Few people remember their New Year’s resolutions past January 1, which is why I did not bother to make any this year. Nonetheless, I was set on making at least one significant change in my life–continue my education. I wanted to study translation ever since freshman year in high school when my guidance counselor gave me a list of careers and told me I needed to choose one. I looked at the sheet like a deer in headlights but somehow, as soon as I saw it, the answer was clear to me.

Fast-forward into the present and I now have a Bachelor’s degree but am kind of stuck there. When faced with the choice between living abroad and continuing my studies, I threw caution into the wind and decided to be adventurous; my academic education was to be left in the back burner for while. After arriving in Argentina, I soon came to realize that I only had a hand full of programs to choose from. In fact, I only found three universities with undergrad translation degrees and just one grad school.

The University of Belgrano was the only one offering a Master’s degree in Translation at that time. I made an appointment to meet with the program’s director, but was disappointed upon learning that their focus was on Spanish translation. Translators are strongly advised to translate into their mother tongue, so this was not an option for me. To top if off, they charge over 500 pesos a month, which is dirt-cheap compared to the tuition at a US university, but not so affordable when limited by the Argentine currency.

Then I discovered that the University of Buenos Aires (UBA) had started a Master’s program in Translation and Interpretation two years ago. I checked it out and there was a good balance between both my main languages: English and Spanish. Everything added up and the final number seemed like something feasible: 48 credits, 380 hours and a total of $15,360 pesos. That is roughly 4,800 USD for a Master’s degree! No brainer, I got ready, went to enroll with a copy my diploma and the required Hague Apostille (international students often need to have their diploma authenticated by a designated federal authority) and went with enthusiasm to pay for my first two classes. To my surprise though, both classes ended up costing me 1,400 pesos –ouch! What seemed like a really good idea turned out to be beyond my financial reality. I was forced to rethink my choice and ended up asking for my money back.

Nonetheless, I was determined to make this happen and as the saying goes, third time’s a charm. Last year I took some courses at the College of Public Translators in Buenos Aires and learned that they offer a Postgraduate Certificate in Translation Skills. It is a distance-learning course offered by City University in collaboration with the College for English translation. It is composed of six modules in two years, $420 US dollars each. The practical work is done online, with tutors, and the exams are taken at the College. I had finally found the answer to my problem. I signed up last month and I am handing in my first assignment on Monday! I still want to do that Masters at the UBA, so my second non-New Year’s resolution is to save money so I can enroll next year.

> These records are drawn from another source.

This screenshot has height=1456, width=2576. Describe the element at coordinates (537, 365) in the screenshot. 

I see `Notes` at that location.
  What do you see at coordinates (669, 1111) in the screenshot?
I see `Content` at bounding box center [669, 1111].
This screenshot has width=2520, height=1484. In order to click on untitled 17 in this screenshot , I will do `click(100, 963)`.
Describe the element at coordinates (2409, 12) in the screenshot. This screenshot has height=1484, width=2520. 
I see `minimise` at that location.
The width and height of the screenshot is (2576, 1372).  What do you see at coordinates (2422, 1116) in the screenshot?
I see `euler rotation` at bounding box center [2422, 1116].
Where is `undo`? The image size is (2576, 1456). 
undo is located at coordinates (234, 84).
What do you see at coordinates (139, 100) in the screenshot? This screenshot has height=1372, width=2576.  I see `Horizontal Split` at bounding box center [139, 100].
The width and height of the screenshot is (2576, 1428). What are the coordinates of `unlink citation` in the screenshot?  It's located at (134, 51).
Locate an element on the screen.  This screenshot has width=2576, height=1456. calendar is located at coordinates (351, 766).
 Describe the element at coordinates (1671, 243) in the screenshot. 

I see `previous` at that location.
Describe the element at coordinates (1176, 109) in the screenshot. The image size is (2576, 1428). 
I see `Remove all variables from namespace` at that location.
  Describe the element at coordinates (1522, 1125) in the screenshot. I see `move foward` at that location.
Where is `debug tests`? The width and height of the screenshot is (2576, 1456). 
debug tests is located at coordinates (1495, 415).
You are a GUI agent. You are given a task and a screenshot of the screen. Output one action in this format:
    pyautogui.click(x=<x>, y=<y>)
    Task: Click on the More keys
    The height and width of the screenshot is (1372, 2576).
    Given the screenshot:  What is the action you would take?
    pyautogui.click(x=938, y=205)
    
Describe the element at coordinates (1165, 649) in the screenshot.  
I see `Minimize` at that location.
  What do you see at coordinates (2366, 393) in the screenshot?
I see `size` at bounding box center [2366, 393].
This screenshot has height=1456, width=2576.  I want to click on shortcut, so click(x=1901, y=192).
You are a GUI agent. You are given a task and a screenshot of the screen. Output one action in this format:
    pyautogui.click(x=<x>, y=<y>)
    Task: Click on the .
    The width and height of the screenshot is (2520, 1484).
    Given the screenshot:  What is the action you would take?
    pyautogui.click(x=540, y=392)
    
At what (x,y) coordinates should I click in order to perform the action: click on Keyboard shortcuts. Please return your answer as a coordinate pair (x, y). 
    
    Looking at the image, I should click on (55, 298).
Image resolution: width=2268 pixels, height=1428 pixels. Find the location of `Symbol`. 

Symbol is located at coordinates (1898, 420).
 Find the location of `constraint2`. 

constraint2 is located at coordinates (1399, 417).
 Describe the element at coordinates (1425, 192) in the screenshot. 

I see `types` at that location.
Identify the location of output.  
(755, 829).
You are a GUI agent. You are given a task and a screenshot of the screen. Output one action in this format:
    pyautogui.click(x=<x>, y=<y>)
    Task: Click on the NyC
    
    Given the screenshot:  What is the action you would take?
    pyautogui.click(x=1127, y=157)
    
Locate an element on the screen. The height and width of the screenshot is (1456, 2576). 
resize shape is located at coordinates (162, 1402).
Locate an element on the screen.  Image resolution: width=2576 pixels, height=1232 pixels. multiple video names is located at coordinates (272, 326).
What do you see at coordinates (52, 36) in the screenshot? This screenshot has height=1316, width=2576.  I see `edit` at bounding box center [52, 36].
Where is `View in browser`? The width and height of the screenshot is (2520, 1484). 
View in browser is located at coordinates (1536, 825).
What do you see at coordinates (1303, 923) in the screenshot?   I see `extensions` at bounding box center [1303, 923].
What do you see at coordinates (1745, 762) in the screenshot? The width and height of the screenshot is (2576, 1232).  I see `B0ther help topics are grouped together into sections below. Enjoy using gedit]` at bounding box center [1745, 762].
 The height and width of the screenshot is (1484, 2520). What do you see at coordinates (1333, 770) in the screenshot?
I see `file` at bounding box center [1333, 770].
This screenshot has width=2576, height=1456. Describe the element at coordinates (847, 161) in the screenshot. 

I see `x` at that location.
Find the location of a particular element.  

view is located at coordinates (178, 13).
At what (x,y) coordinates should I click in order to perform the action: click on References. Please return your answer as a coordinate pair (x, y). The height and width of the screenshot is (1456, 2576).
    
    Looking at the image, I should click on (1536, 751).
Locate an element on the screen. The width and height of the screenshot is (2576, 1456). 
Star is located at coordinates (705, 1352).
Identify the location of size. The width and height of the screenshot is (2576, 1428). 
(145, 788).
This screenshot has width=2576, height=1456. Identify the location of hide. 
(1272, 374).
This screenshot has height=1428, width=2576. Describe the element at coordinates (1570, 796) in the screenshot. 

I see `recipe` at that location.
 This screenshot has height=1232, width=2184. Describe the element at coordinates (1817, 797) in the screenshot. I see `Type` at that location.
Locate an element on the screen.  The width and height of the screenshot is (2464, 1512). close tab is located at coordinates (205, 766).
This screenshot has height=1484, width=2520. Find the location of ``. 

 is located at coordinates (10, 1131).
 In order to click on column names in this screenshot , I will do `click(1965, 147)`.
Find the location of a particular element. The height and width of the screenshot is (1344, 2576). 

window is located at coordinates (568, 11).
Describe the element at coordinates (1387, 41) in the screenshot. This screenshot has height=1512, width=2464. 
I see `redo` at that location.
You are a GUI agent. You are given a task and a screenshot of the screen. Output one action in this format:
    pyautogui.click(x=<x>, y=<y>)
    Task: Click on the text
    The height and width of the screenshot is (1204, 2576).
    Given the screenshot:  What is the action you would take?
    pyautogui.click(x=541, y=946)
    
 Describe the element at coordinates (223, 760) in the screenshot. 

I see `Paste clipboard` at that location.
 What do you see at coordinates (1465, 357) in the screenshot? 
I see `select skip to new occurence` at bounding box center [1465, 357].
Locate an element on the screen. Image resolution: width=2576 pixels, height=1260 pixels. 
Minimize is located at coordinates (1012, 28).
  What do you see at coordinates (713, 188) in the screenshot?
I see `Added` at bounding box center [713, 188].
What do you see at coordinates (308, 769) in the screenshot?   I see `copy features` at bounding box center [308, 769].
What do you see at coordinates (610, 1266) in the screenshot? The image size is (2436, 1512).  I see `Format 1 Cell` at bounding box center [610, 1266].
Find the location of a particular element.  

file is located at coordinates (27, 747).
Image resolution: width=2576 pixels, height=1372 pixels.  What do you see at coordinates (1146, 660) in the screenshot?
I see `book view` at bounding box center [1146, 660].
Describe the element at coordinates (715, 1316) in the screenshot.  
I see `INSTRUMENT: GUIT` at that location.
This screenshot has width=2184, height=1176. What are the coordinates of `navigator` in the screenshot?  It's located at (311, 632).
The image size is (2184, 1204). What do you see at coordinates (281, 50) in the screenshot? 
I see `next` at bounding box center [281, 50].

For those of you interested in studying in Argentina, there are a number of scholarships you can apply for in the link below:


Andrew Reynolds on April 14, 08

Hope you will achieve your plan of getting a master’s degree at UBA. And good luck with your studies. 😉

Michelle on April 22, 08

Thank you Andrew! So far, so good. Best wishes to you too…

Katie on August 15, 08

Hey Michelle I really would like to study for my masters in public health at the UBA but am troubled by this getting my diploma authenticated. My high school does not give out official transcripts but I have a ton from Northwestern, my undergrad. Any advice?!?!